Set down exactly the first line of the entries and every line after it, through the line with "Joensuu (250, 416)".
[[ Excerpted data open ]]
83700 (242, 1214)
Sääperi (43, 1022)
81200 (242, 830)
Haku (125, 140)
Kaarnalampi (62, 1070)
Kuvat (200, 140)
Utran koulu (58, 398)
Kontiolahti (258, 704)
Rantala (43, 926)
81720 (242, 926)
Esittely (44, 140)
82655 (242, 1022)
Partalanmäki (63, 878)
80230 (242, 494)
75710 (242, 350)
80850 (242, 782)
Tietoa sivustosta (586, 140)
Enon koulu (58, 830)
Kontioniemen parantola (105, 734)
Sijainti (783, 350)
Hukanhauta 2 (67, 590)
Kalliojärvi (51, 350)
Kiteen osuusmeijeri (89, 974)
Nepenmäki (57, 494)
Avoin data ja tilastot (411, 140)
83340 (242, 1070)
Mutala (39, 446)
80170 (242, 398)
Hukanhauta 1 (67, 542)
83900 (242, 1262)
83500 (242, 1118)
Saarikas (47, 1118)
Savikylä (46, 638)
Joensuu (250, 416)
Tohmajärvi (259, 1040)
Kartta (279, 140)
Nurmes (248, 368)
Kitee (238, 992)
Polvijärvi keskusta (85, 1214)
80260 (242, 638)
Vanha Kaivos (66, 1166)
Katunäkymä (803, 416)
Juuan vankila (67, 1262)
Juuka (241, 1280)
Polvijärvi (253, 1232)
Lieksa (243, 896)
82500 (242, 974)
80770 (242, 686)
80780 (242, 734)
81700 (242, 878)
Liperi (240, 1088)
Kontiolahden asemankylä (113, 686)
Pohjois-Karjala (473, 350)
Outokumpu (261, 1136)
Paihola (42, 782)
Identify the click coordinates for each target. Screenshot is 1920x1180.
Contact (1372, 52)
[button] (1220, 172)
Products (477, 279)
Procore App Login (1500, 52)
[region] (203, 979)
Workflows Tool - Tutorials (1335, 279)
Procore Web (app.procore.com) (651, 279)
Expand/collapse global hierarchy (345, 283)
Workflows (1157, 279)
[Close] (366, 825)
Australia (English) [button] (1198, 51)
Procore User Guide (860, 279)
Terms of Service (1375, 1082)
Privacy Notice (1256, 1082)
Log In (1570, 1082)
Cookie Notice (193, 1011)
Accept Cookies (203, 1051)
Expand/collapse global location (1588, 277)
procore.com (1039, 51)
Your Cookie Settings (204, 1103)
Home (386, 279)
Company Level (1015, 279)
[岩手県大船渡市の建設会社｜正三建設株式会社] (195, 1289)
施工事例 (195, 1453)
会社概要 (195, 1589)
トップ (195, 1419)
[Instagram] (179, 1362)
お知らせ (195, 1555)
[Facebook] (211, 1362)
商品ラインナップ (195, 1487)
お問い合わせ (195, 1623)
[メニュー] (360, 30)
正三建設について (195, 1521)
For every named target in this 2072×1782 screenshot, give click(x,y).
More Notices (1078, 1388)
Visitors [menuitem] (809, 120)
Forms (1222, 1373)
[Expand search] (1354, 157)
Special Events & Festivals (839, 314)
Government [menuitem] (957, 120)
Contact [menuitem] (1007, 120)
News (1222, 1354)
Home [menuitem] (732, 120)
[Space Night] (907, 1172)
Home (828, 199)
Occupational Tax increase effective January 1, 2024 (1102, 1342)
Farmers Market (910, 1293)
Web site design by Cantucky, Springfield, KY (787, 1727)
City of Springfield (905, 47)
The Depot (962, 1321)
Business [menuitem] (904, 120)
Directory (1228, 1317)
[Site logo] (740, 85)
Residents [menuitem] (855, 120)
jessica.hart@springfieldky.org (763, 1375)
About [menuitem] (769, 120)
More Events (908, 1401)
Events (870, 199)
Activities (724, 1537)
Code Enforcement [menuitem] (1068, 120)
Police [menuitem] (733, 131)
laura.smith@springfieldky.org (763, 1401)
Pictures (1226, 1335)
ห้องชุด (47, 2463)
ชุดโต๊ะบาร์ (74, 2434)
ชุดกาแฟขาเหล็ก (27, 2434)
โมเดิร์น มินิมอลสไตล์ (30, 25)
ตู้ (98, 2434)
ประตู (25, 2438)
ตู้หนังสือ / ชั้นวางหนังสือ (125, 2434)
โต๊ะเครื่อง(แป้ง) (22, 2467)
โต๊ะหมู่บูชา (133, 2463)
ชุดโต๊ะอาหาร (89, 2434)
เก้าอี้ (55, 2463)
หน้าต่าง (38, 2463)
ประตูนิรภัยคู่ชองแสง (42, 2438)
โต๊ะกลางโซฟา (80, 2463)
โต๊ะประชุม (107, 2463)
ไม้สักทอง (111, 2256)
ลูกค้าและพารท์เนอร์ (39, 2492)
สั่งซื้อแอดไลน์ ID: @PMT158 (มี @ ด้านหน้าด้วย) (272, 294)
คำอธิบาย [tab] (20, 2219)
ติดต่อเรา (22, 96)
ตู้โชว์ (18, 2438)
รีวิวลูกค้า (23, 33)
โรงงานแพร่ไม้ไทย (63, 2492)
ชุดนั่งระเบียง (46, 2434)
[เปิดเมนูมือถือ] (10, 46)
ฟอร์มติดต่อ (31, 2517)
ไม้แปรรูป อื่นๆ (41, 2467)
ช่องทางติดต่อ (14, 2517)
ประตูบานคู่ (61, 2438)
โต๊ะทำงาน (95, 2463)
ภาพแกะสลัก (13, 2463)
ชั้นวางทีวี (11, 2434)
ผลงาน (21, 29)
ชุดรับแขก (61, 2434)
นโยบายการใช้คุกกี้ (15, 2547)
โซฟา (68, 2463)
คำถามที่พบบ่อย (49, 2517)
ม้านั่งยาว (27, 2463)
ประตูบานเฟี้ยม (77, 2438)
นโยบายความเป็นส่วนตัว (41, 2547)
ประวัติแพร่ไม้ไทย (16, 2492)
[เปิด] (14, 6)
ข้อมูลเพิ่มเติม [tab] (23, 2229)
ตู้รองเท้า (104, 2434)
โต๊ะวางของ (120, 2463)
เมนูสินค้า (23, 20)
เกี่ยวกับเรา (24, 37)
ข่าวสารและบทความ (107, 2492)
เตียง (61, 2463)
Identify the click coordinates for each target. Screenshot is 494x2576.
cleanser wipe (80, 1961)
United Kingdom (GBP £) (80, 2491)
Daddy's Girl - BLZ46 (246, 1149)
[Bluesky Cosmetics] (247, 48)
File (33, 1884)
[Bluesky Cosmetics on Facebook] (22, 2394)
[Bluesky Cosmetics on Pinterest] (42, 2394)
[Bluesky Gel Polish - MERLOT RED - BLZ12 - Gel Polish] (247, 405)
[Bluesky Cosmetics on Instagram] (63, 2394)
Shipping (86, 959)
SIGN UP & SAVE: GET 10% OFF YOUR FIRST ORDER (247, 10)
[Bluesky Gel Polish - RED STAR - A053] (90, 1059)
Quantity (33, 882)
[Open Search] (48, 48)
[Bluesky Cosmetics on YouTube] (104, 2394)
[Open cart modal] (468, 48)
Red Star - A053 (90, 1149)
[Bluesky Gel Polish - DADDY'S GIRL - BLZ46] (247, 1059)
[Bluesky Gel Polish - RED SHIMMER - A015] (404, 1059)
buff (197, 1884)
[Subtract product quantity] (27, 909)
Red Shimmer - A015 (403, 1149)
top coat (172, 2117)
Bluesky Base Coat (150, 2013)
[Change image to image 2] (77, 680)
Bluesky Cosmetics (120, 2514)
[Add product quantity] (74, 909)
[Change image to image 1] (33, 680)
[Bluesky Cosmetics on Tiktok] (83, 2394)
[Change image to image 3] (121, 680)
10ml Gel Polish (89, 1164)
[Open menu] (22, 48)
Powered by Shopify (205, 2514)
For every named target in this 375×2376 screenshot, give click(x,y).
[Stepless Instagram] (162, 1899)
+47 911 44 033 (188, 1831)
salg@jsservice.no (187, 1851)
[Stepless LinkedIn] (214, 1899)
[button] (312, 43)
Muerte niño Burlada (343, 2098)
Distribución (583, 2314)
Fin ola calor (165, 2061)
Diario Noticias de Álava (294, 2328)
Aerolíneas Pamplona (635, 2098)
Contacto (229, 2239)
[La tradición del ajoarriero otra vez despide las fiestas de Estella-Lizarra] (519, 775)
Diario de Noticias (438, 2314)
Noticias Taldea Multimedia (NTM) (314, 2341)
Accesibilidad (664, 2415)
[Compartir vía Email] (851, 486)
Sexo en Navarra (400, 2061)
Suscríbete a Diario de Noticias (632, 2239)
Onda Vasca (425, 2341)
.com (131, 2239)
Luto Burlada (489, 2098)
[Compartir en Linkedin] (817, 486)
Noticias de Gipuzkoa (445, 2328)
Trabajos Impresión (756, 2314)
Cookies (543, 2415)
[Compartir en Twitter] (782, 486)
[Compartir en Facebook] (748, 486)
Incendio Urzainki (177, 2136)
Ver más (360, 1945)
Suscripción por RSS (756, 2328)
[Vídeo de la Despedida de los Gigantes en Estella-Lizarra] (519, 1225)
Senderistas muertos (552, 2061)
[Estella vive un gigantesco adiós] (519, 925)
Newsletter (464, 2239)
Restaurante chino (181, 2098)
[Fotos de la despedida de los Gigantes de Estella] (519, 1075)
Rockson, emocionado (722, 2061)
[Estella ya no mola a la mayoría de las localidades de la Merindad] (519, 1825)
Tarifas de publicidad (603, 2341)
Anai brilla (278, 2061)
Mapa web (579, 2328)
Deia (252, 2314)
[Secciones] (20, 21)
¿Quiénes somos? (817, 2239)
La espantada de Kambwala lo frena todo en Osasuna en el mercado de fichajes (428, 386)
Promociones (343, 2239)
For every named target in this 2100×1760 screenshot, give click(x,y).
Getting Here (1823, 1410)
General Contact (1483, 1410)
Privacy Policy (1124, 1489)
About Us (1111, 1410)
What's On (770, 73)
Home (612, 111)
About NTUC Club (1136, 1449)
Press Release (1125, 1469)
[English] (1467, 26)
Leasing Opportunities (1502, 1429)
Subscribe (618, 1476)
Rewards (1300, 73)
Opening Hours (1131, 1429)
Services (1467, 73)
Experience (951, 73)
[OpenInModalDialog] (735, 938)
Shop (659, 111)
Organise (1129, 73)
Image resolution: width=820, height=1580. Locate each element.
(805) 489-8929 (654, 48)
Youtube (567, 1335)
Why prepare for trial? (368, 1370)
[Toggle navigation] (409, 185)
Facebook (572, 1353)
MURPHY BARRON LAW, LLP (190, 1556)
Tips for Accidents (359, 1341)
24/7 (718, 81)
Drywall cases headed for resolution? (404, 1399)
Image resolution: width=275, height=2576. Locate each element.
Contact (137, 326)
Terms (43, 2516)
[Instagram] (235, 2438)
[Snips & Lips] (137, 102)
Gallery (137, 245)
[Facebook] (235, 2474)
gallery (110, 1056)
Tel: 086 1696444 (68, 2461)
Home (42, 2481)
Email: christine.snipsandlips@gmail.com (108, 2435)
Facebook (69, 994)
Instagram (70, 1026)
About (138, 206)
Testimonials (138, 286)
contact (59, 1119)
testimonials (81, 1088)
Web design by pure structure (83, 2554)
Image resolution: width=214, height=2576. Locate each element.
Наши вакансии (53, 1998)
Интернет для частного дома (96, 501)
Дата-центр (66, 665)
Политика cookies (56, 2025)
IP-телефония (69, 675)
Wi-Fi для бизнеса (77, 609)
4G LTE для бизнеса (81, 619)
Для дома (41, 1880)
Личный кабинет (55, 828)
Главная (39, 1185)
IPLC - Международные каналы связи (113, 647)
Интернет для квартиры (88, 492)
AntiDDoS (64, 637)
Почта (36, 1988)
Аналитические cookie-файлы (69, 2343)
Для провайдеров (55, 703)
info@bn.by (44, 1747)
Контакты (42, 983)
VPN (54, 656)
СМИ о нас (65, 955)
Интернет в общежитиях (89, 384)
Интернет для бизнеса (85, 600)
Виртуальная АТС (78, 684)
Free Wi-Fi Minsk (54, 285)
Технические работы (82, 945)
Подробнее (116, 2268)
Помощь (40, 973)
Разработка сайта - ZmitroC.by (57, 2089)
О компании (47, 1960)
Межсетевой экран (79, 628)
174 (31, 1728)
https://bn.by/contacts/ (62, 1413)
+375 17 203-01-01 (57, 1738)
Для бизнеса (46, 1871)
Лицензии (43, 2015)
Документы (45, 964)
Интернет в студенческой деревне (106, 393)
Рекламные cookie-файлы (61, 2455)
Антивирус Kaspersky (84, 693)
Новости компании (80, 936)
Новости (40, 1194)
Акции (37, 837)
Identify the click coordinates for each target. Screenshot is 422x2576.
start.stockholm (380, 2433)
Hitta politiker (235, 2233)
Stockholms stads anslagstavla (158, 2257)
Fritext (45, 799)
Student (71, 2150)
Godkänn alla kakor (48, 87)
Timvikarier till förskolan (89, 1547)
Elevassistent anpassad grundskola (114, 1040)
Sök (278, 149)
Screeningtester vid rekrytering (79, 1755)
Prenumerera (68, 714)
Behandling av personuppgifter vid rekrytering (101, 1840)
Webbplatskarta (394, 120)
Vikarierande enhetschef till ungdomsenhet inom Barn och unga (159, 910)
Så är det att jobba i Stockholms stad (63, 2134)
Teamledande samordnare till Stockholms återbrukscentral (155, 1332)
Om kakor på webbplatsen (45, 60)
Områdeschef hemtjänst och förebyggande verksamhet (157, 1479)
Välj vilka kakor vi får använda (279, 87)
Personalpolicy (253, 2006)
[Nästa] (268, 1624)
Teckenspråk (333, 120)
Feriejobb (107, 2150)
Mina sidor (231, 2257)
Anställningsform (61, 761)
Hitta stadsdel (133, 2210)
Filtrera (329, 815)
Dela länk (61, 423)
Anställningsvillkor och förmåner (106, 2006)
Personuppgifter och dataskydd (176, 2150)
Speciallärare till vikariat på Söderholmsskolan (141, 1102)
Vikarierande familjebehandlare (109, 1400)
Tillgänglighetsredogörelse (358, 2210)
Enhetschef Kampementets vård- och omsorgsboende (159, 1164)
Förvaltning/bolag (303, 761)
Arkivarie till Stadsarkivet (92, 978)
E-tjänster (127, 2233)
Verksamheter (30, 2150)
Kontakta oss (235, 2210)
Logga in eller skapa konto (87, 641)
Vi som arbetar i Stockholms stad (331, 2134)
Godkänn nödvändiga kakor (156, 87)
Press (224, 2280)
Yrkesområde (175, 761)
[[ Excerpted data closed ]]
**Solution to the exercise:**
83700 (242, 1214)
Sääperi (43, 1022)
81200 (242, 830)
Haku (125, 140)
Kaarnalampi (62, 1070)
Kuvat (200, 140)
Utran koulu (58, 398)
Kontiolahti (258, 704)
Rantala (43, 926)
81720 (242, 926)
Esittely (44, 140)
82655 (242, 1022)
Partalanmäki (63, 878)
80230 (242, 494)
75710 (242, 350)
80850 (242, 782)
Tietoa sivustosta (586, 140)
Enon koulu (58, 830)
Kontioniemen parantola (105, 734)
Sijainti (783, 350)
Hukanhauta 2 (67, 590)
Kalliojärvi (51, 350)
Kiteen osuusmeijeri (89, 974)
Nepenmäki (57, 494)
Avoin data ja tilastot (411, 140)
83340 (242, 1070)
Mutala (39, 446)
80170 (242, 398)
Hukanhauta 1 (67, 542)
83900 (242, 1262)
83500 (242, 1118)
Saarikas (47, 1118)
Savikylä (46, 638)
Joensuu (250, 416)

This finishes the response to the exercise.